* _GIVEN RECORDS_
****

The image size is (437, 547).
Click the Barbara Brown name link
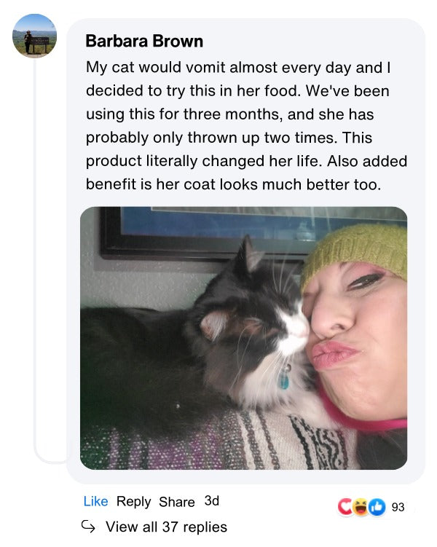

****

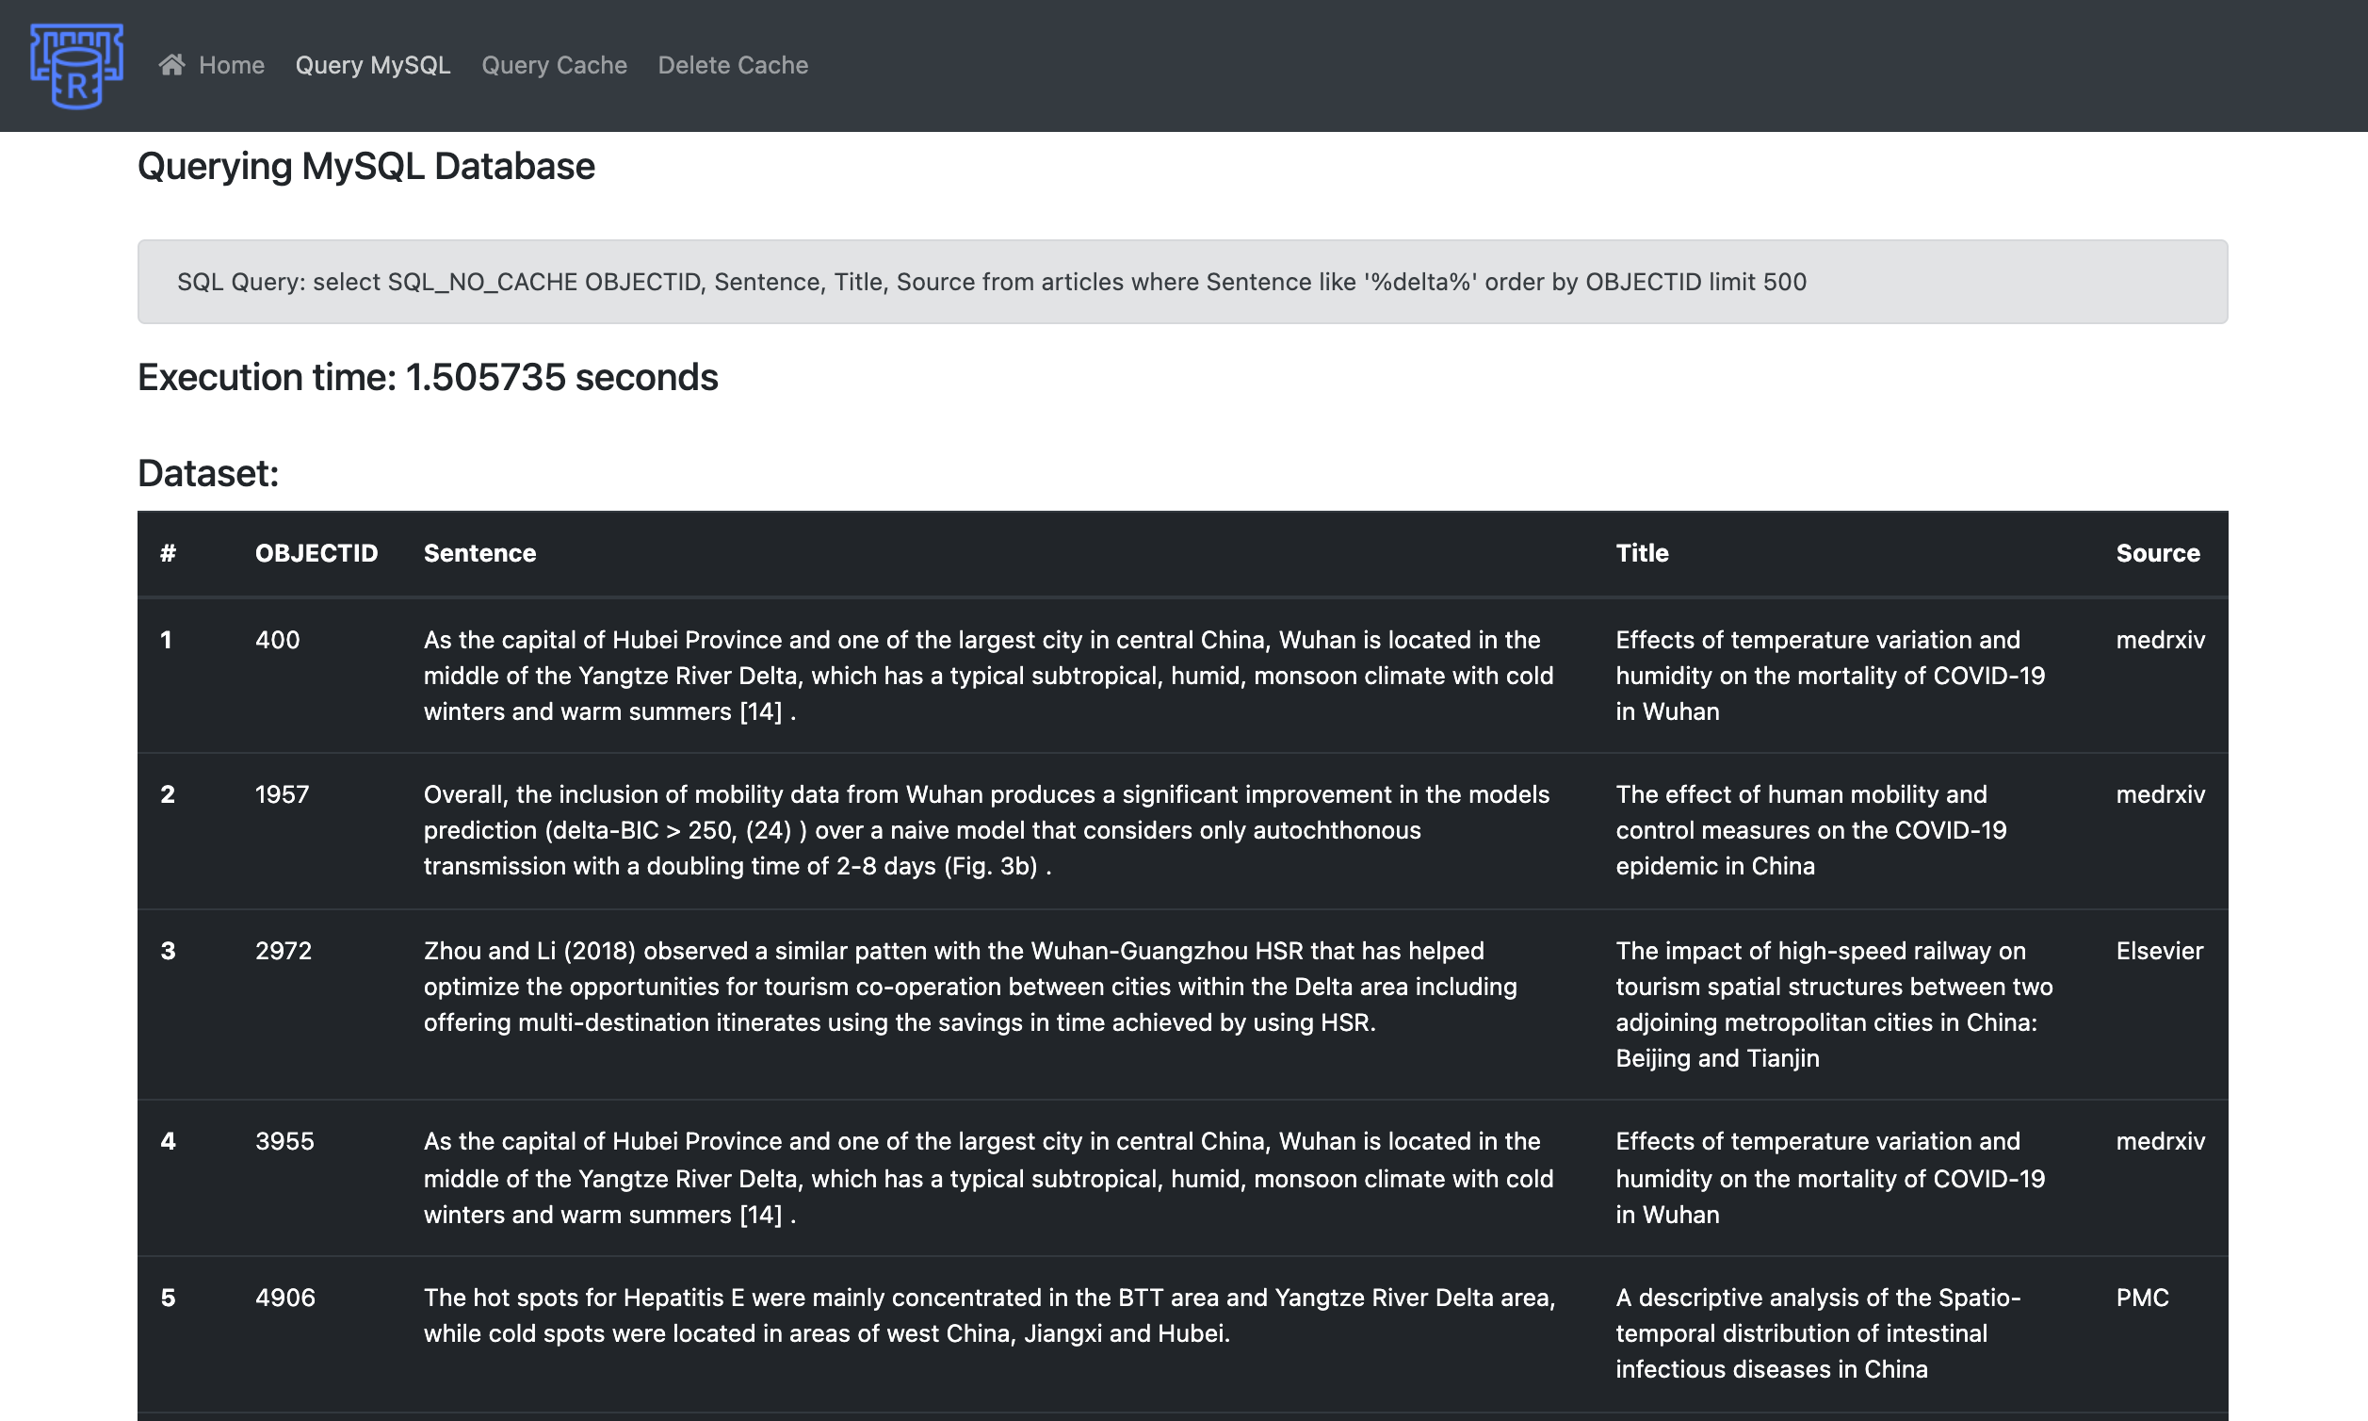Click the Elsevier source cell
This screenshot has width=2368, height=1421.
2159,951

****

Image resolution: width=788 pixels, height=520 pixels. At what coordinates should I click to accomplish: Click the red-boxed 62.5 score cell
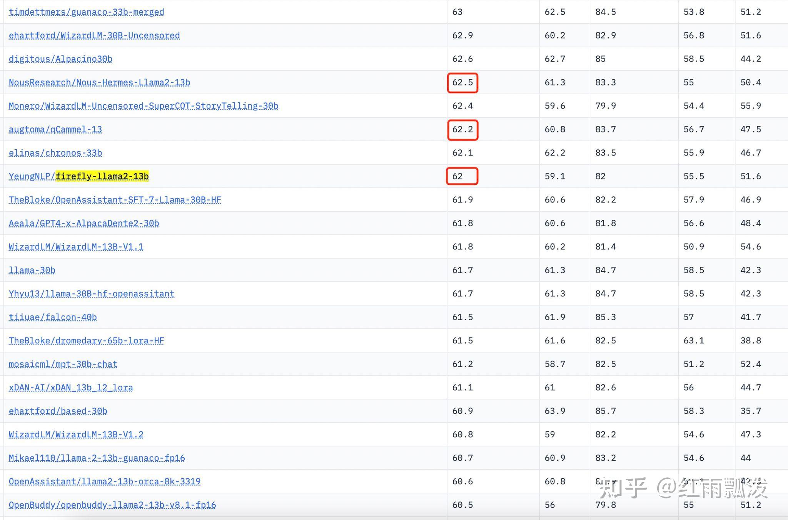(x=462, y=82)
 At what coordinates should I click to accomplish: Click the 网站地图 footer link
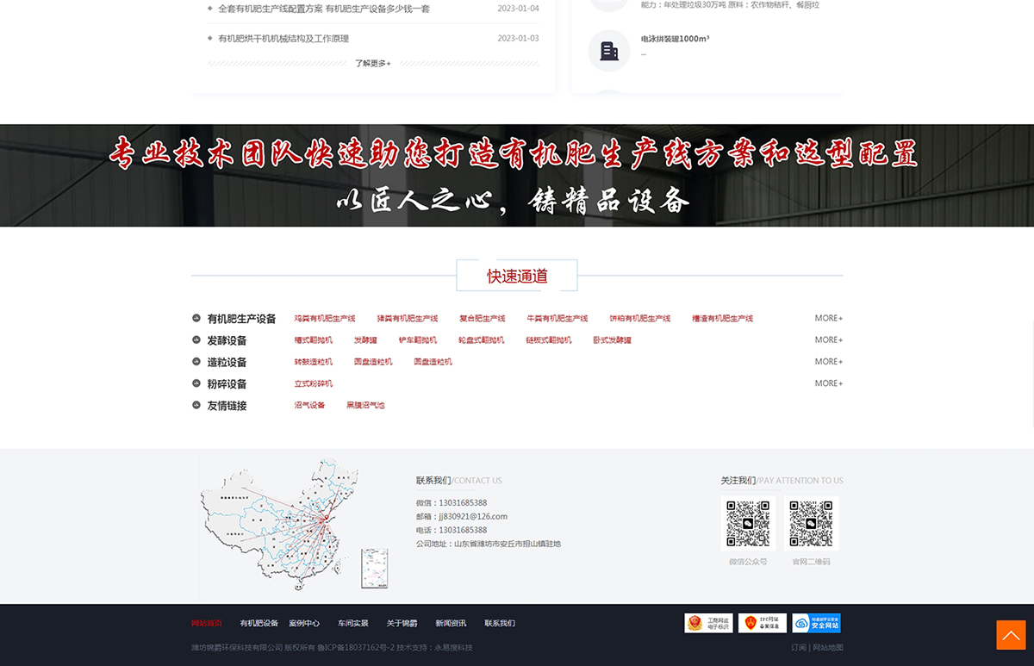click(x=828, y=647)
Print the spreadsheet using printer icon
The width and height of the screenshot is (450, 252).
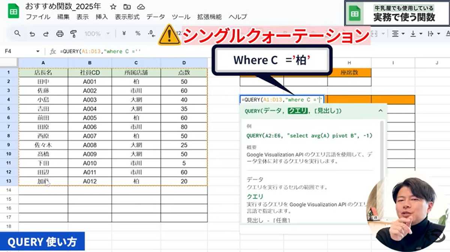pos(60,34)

****

* _EXERCISE REQUIREMENTS_
Can you repeat word for word the lines of the records that begin at the line containing "The image size is (437, 547)." and run through the line containing "Click the Barbara Brown name link", with both of those lines included?

* _TASK SOLUTION_
The image size is (437, 547).
Click the Barbara Brown name link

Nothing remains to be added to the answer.